Challenge:
Begin at the line that has "Where should I" and stop after the line that has "pos(392,656)". Write those lines out again with "new window" changed to "separate tab", keeping everything else as it is.

Record excerpts:
=-=-=

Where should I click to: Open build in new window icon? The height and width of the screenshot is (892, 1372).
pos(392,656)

=-=-=

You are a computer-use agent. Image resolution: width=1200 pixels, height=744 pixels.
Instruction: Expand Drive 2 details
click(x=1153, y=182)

=-=-=

The output:
Where should I click to: Open build in separate tab icon? The height and width of the screenshot is (892, 1372).
pos(392,656)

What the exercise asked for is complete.